From the in vivo bioavailability studies, significant difference in the plasma concentration time profile of FLB was observed from F4 melt dispersion granules to plain drug after oral administration was due to the improved aqueous solubility and dissolution rate. Cmax was improved with F4 melt dispersion granules (10736.78 ± 182.67 ng/ml at 2 h Tmax) in comparison to plain drug suspension due to improved solubility and dissolution rate and it indicates the significant increase in bioavailability. The AUC and MRT (illustrate the resident time in GIT) of F4 melt dispersion granules were found as 42764.23 ± 615.39 ng-h/ml and 3.56 h respectively and they were improved in comparison to plain drug.

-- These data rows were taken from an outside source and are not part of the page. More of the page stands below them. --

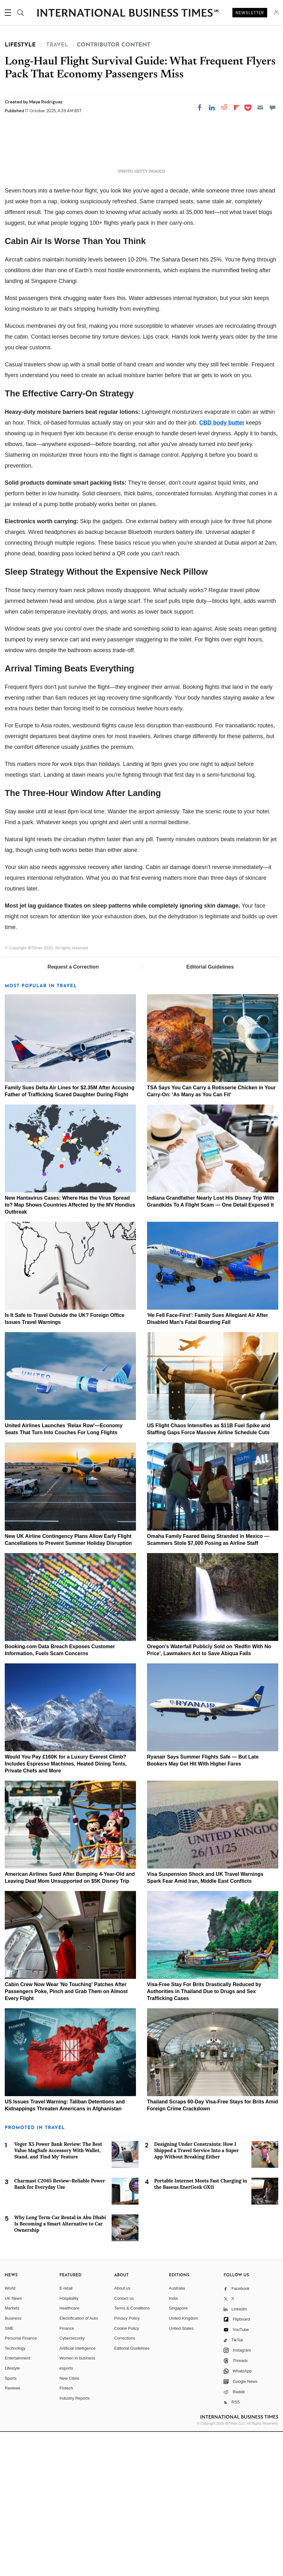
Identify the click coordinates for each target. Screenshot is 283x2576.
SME (9, 2472)
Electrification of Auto (78, 2462)
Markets (12, 2452)
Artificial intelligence (77, 2492)
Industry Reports (74, 2542)
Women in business (77, 2502)
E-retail (65, 2432)
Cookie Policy (126, 2472)
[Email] (260, 107)
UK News (13, 2442)
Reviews (12, 2532)
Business (13, 2462)
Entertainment (17, 2502)
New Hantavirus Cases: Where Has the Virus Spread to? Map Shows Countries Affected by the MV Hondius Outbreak (70, 1349)
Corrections (124, 2482)
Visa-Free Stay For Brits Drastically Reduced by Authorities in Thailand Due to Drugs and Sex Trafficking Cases (204, 2135)
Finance (66, 2472)
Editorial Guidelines (210, 1111)
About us (122, 2432)
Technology (15, 2492)
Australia (177, 2432)
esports (66, 2512)
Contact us (124, 2442)
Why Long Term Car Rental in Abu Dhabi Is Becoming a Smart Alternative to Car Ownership (60, 2368)
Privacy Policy (127, 2462)
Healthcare (69, 2452)
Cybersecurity (71, 2482)
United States (181, 2472)
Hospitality (68, 2442)
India (173, 2442)
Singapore (178, 2452)
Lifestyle (12, 2512)
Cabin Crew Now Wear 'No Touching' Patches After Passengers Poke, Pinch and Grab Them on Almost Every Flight (66, 2135)
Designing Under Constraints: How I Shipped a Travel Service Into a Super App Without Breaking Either (196, 2294)
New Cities (69, 2522)
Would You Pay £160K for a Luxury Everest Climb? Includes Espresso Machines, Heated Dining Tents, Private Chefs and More (66, 1908)
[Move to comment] (272, 107)
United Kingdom (183, 2462)
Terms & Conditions (132, 2452)
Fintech (66, 2532)
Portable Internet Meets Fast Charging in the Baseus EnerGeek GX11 (200, 2328)
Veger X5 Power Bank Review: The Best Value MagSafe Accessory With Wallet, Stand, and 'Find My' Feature (58, 2294)
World (10, 2432)
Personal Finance (21, 2482)
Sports (11, 2522)
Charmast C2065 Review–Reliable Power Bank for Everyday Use (59, 2328)
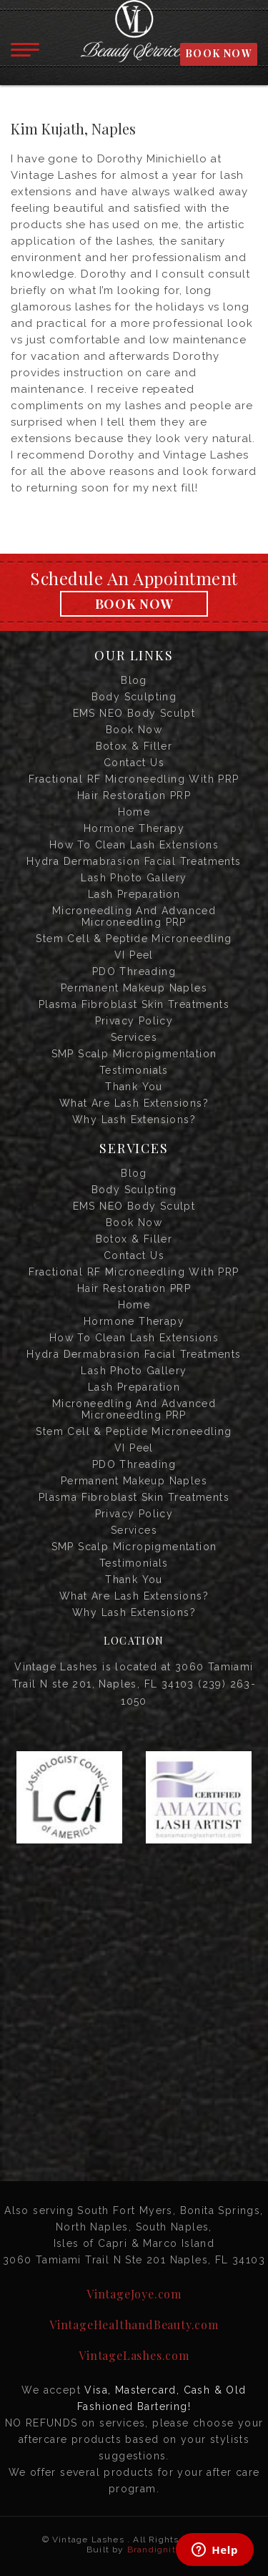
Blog (134, 680)
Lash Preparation (134, 894)
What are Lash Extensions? (134, 1103)
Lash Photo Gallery (134, 877)
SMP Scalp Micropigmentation (134, 1053)
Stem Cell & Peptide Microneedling (134, 938)
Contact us (134, 762)
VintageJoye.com (134, 2293)
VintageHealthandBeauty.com (134, 2324)
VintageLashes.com (134, 2355)
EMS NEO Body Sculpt (134, 713)
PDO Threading (134, 971)
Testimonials (134, 1070)
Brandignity (154, 2550)
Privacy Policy (134, 1021)
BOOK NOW (218, 53)
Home (134, 812)
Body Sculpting (134, 696)
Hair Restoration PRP (134, 795)
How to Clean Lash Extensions (134, 845)
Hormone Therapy (134, 828)
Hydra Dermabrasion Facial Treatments (133, 861)
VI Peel (134, 955)
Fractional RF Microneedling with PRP (134, 779)
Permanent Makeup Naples (134, 988)
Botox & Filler (134, 746)
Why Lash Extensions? (134, 1119)
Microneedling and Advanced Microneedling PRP (134, 916)
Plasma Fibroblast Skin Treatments (134, 1004)
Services (134, 1037)
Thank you (134, 1086)
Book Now (134, 603)
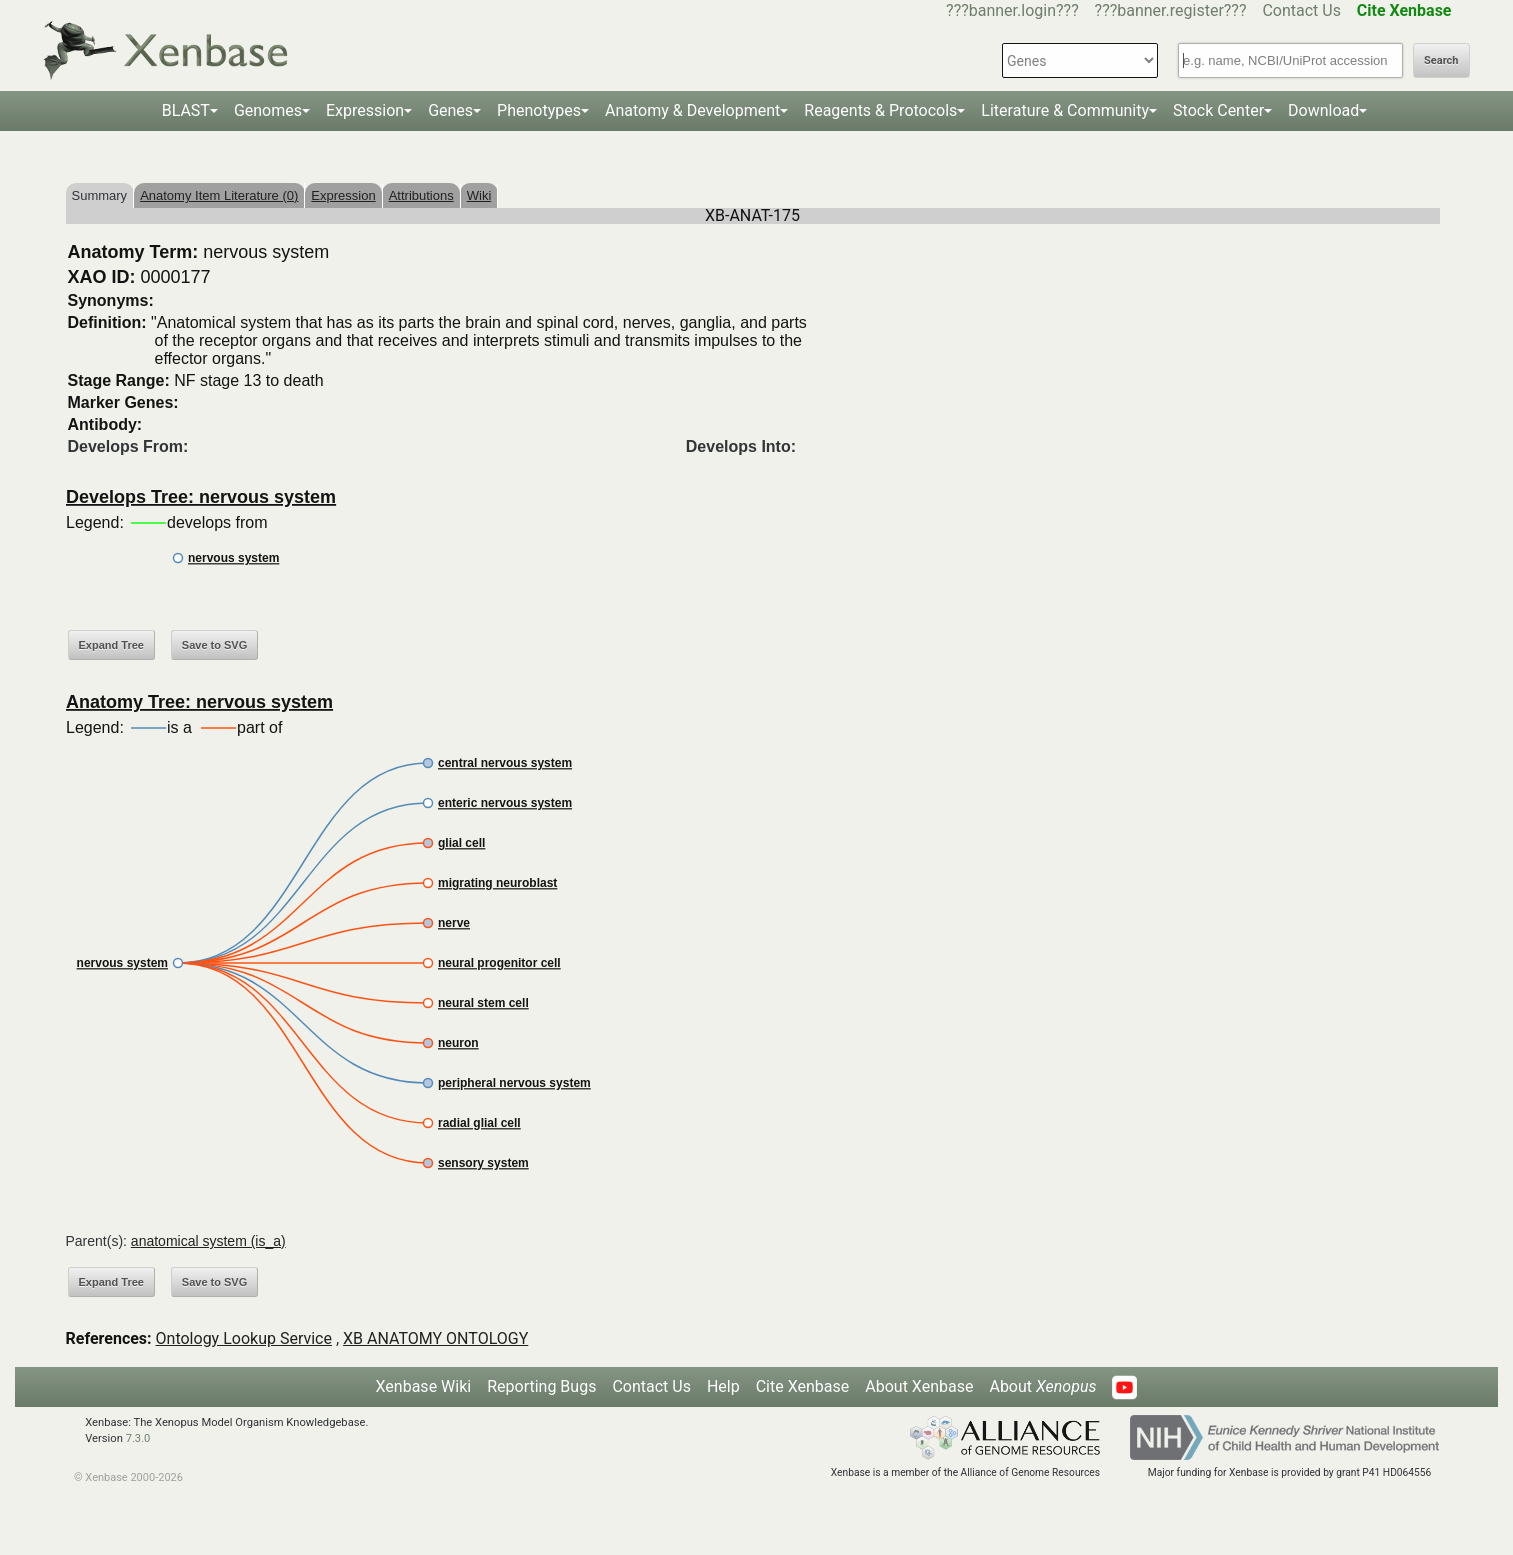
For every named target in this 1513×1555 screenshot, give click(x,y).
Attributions (421, 195)
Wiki (479, 195)
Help (723, 1386)
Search (1441, 60)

In a reported study by Mettu et al., i.e., flurbiprofen fast dissolving tablets, similar type of results were observed . The relative bioavailability was found to be 1.38. From the above results, it was confirmed that the F4 melt dispersion granules showed significant improvement in bioavailability of FLB. To conclude, development of melt dispersion granules using vitamin E TPGS and lactose can be a potential alternative method to enhance not only dissolution rate and bioavailability but also flowability and stability of water-insoluble drugs like FLB.
An effort was made to formulate the flurbiprofen melt dispersion granules by incorporating vitamin E TPGS and lactose using combination of melt dispersion and surface adsorption technologies to enhance the dissolution rate and bioavailability. The improvement in the both dissolution rate and bioavailability was brought with the help of vitamin E TPGS and improved flowability due to lactose addition. The prepared melt dispersion granules were also possesses good stability. The results of the pharmacokinetics proved that the there was a significant improvement of bioavailability in case of F4 formulation when compared to plain drug. Hence it was a prominent approach to enhance the dissolution rate and bioavailability of poorly soluble drugs like flurbiprofen.
The authors acknowledge the FDC Limited, Mumbai, India and Dr. Reddy’s Labs, Hyderabad, India for gift samples. The authors also thank to Management Chaitanya College of Pharmacy Education and Research for providing facilities.
The authors report no conflicts of interest.